NoneType attribute when using DataParallel

amitmore17 · December 26, 2017, 1:32pm

I have a model net() with attribute ‘self.x’.
I can access this attribute using net.x.
When using DataParallel as
net = nn.DataParallel(net, device_ids=[0])
I can access the attribute as net.module.x.
However, when I use
net = nn.DataParallel(net, device_ids=[0,1])
I get NoneType object in return using net.module.x

Following is a code to reproduce it.

import torch
import numpy as np
import torch.nn as nn
import torch.nn.functional as torchF
from torch.autograd import Variable

class Net(nn.Module):
      def __init__(self):
        super(Net, self).__init__()
        self.conv1 = nn.Conv2d(3, 3, kernel_size=3, padding=1, stride=1)	#
    	self.conv2 = nn.Conv2d(3, 3, kernel_size=3, padding=1, stride=1)	#
    	self.x = None
      def forward(self,x):
        x = self.conv1(x)
        self.x = x 
        x = self.conv2(x)
        return x


net = Net()
#net = nn.DataParallel(net, device_ids=[0]) #this line does not produce the error
net = nn.DataParallel(net, device_ids=[0,1]) #this line produces the error
net.cuda()
x = Variable(torch.cuda.FloatTensor(np.random.rand(3,3,7,7)))
out_x=net(x)
out = torchF.l1_loss(out_x,Variable(torch.cuda.FloatTensor(-np.random.rand(3,3,7,7))))
net.zero_grad()
out.backward()
print(type(net.module.x))   
print(net.module.x.size())

amitmore17 · December 26, 2017, 1:37pm

I am new to this forum, so I am unable to write my code with proper indentations.

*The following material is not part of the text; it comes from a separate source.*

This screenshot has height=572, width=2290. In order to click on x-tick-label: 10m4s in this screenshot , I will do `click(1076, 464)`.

richard · December 27, 2017, 12:47am

What exactly is your error message?

ngimel · December 27, 2017, 12:58am

This is expected, as you are assigning net.x only in forward. If you are wrapping your model in DataParallel with more than 1 devices (your failing line, device_ids=[0,1], DataParallel operates on model replicas, and changes made to replicas (during forward) are not visible outside forward/backward calls.

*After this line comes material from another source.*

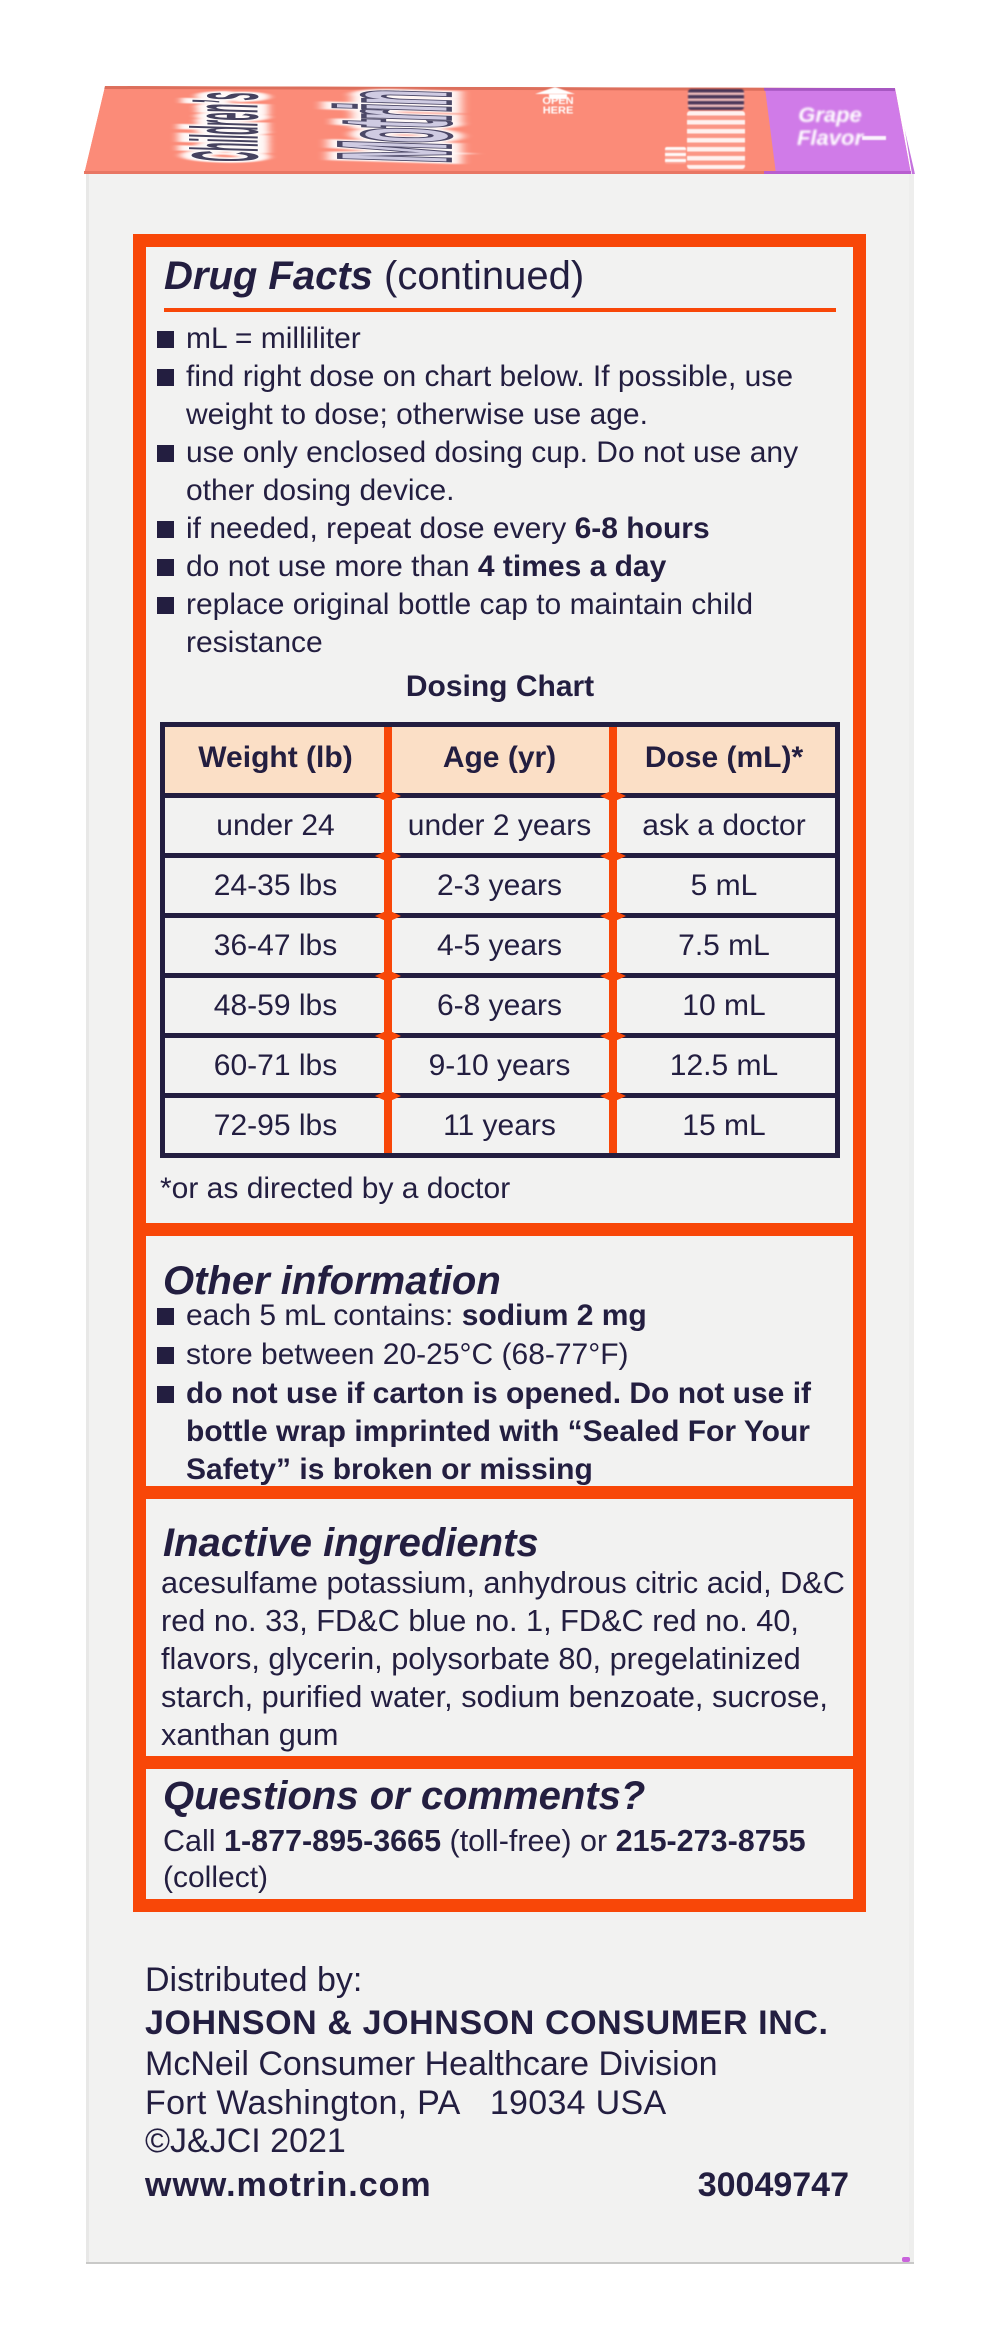 The image size is (1000, 2346). What do you see at coordinates (394, 126) in the screenshot?
I see `svg-text: Motrin` at bounding box center [394, 126].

amitmore17 · December 27, 2017, 5:50am

Case1:
when running the code with “net = nn.DataParallel(net, device_ids=[0])” line enabled i get following response for the print statements:

<class ‘torch.autograd.variable.Variable’>
(3L, 3L, 7L, 7L)

Case 2:
When I ran the code with “net = nn.DataParallel(net, device_ids=[0,1])” line enabled following is a response:

<type ‘NoneType’>
Traceback (most recent call last):
File “test.py”, line 30, in
print(net.module.x.size())
AttributeError: ‘NoneType’ object has no attribute ‘size’

In summary, the object ‘self.x’ is of type autograd.variable.Variable.
But for Case 2, I get NoneType object in return instead of valid Variable.

amitmore17 · December 27, 2017, 5:53am

@ngimel : Thanks, I get it now.
Is there any way around this situation? I am training a model on multiple GPUs and need to access some model attributes assigned during forward pass for debugging purposes.

ngimel · December 27, 2017, 7:40pm

Try modifying your forward to also return the attribute you are interested in, e.g.:

y = self.conv1(x)
x = self.conv2(y)
return x,y

and inspect returned values of your net. Or use distributed instead of DataParallel.